Un- as in never being satisfied with the language we have. Un- as in the realization of how difficult it is to communicate with people in a language you have invented yourself. Un- as in doubting whether you will ever succeed. Un- as in continuing to try even so. Un- as in suddenly launching yourself over a coffee table and transforming a dictionary into confetti.

Khemiri’s frustration with language (and paradoxical love) is thematic throughout Lexicon; we see it, for instance in David Peace’s “Plague.” Peace comes off like the crotchety old man in the group–

To be honest or stupid or both, but not churlish or contrary (I hope), I am uncertain I understand the premise of this lexicon. However, I am against the presumption of all premises and, equally, I am against all definitions and dictionaries, lexicons and lists, which, in their commodification and exclusivity, are the preserve and the territory of fascists and shoppers.

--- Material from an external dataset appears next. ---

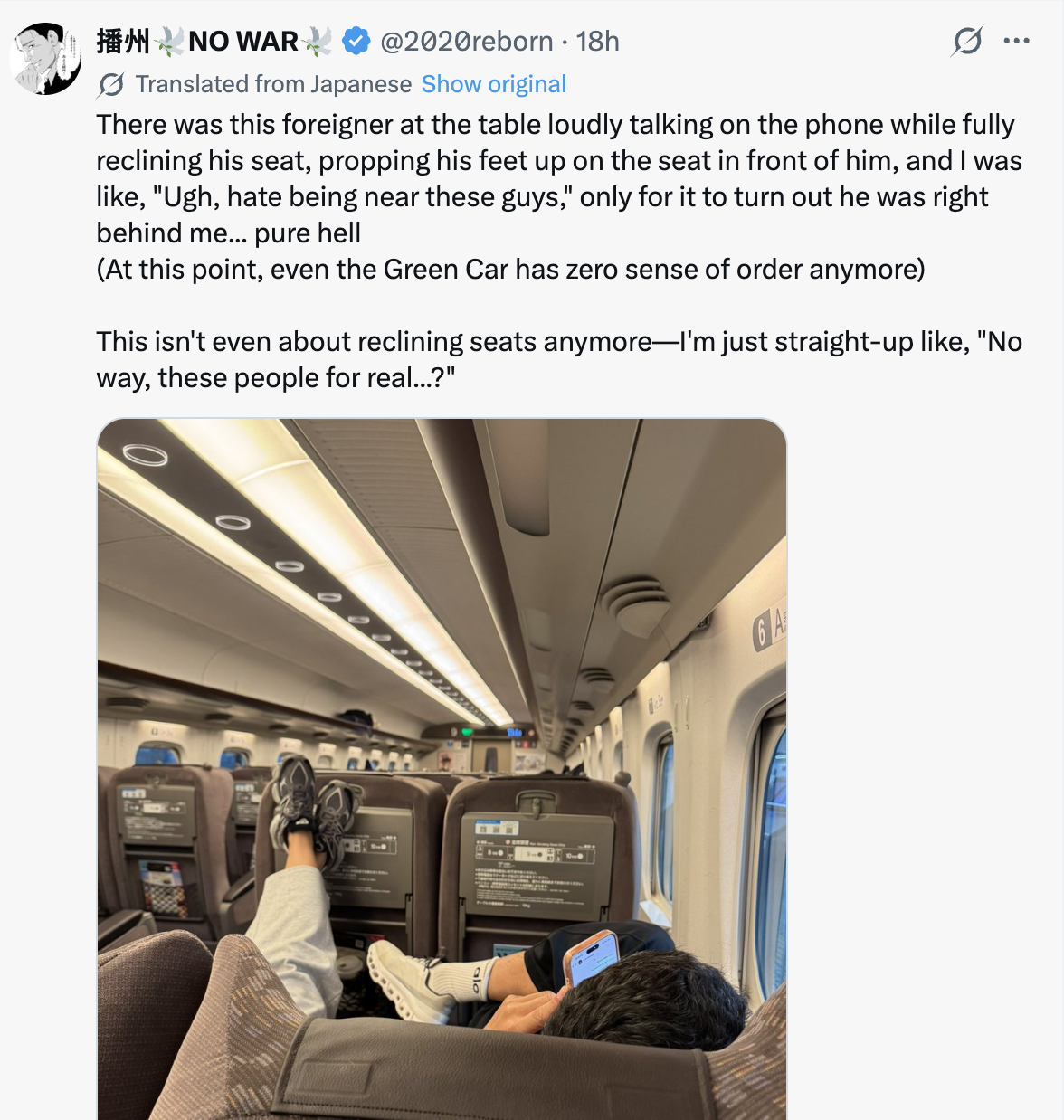Open the @2020reborn handle link
The width and height of the screenshot is (1064, 1120).
466,41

After this radical caveat, including the claim that he is under “duress” (did the folks at Le Monde put guns to these authors’ heads?), Peace goes on to discuss the word “plague,” tracing it through Western lit and showing how it evinces in his novel Occupied City (which we reviewed here, by the way).

Perhaps Peace should’ve just ignored the assignment, like Dennis Cooper, whose piece is “Signed D.C.” is simply a work of microfiction, imagining what would happen if Olive Oyl and Popeye who “peel like decals from the TV and live in the world.” The story is a clever, short five paragraphs, and ends with at least a trace of insight into Cooper’s writing process: “I am heavier than my constructions understand.” Maybe he didn’t ignore the assignment.

Cooper is not the only writer to let fiction reign — there are poems and meditations and strange riffs here, largely divorced of discussion from technique or craft. In any case, those interested in getting into the heads of some of the 21st century’s most prominent (and skillful) writers will wish to take notice of The Novelist’s Lexicon, a fun and repeatedly rewarding book. Recommended.